Our paste callback is used to set new ID attribute values within the pasted content if it is needed:

  • If the paste is coming from a a drag N drop operation, buffer name "_APT_DRAGDROP_PASTEBUF", we do not set new ID attribute values within the pasted content.
  • We do a trial pre-paste operation to determine whether the paste will succeed or fail due to an out of context error. We do this so we can ensure we only reset our fresh cut is in the paste buffer indicator for a paste that is successful. To do this trial paste we insert a pair of "_display" tags into the paste target point and then do the trial paste inside them. That allows us to test whether anything was pasted between them and to accurately remove the content of the trial paste operation before proceeding.
  • If the paste is occurring while a fresh cut is in the paste buffer, we do not set new ID attribute values within the pasted content and we reset our fresh cut indicator. Part of the processing here is to check whether an activate window occurred while the fresh cut was in the buffer, and if it did, to verify as best we can whether the current contents of the paste buffer are the same as those we saved when the cut was initially performed. If they're not, we do not set new ID attribute values. Another part of the processing here is to check whether an activate window occurred while the fresh cut was in the buffer, and if it did, to prompt the user for whether to set new or retain the old ID attribute values. We resorted to asking the user because we couldn't confidently handle all the scenarios of undo/redo operations that might occur and be sure we're doing the right thing.
  • When we need to modify the content to be pasted, we do that using a separate paste buffer for the final paste operation because making changes in the original buffer passed into the callback resulted in Epic clearing out the altered original buffer after we exited from the callback. That resulted in users complaining they could only use the paste buffer for one paste operation. We are able to modify the content to be pasted right in this separate paste buffer by getting a doc handle for it (see buffer_doc command) and then traversing the element structure within it.



In Reply to Brian Jensen:

Maybe I missed something from the discussion, but it seemed like nobody
mentioned the fact that we do have access to the documents in named
paste buffers using the acl function buffer_doc, which returns the doc
id of the named buffer whose name you pass in. So if you catch copy
events and reroute them to a named paste buffer, then catch the paste
event and change the id attr in the paste buffer document before the
paste occurs, you could avoid creating a separate document. Having
said that, sounds to me like James' suggestion might be the easiest route.





Brian Jensen
bjensen@bluelid.com


jsulak
1-Newbie
(To:berard)

Thanks for sharing, that is pretty interesting. The idea of actually prompting the user is a good one we hadn't thought of.

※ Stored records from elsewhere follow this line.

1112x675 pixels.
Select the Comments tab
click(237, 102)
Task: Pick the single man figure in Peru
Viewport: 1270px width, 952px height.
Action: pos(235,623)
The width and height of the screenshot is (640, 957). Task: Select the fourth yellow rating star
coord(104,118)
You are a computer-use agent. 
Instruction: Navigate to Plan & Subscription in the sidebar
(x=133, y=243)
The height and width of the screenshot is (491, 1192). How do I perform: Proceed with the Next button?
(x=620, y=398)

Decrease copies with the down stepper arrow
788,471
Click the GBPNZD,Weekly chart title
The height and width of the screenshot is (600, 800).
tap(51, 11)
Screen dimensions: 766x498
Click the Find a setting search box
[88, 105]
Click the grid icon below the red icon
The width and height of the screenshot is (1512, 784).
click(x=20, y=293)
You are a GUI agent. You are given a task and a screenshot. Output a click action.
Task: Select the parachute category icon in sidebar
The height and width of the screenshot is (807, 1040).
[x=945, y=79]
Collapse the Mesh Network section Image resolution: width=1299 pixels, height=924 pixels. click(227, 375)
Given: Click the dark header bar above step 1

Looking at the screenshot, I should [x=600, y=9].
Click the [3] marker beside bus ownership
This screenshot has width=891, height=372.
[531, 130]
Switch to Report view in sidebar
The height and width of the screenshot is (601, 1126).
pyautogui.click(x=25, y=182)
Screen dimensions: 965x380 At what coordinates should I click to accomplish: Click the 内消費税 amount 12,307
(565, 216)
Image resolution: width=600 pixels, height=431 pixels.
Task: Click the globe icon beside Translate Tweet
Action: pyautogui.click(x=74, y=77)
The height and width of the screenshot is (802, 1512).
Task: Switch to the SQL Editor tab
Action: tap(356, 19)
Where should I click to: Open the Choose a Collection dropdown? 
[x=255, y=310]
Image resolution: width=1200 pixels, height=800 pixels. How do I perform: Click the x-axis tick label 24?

In the past we tried managing behavior based on detecting copies vs. cuts, but couldn't ever get it working quite right. It ended up being easier all around to implement and explain to users a universal "if you move it, the IDs get changed" rule. Our users have to address a few more broken cross-references then they might otherwise, but that's simpler than dealing with than duplicate IDs.

-James

Thanks (3+ years later) Bob!

My initial pass at ID duplication protection did not accommodate for
copying content with IDs *between* two Editor instances, or, if for some
reason authors stored a table, let's say, as text or in Word or something
else crazy-town like that. Your notes helped me do so. Like you, I could
not detect enough conditions to write "idiot-proof" strip-or-preserve logic
that covered all use-cases. Fortunately, however, my authors understood the
scenario and let me strip IDs in all cases other than a those I could "do
the right thing."





Paul, you are welcome. Thanks for th post It's nice to learn someone benefited from the information I shared back then.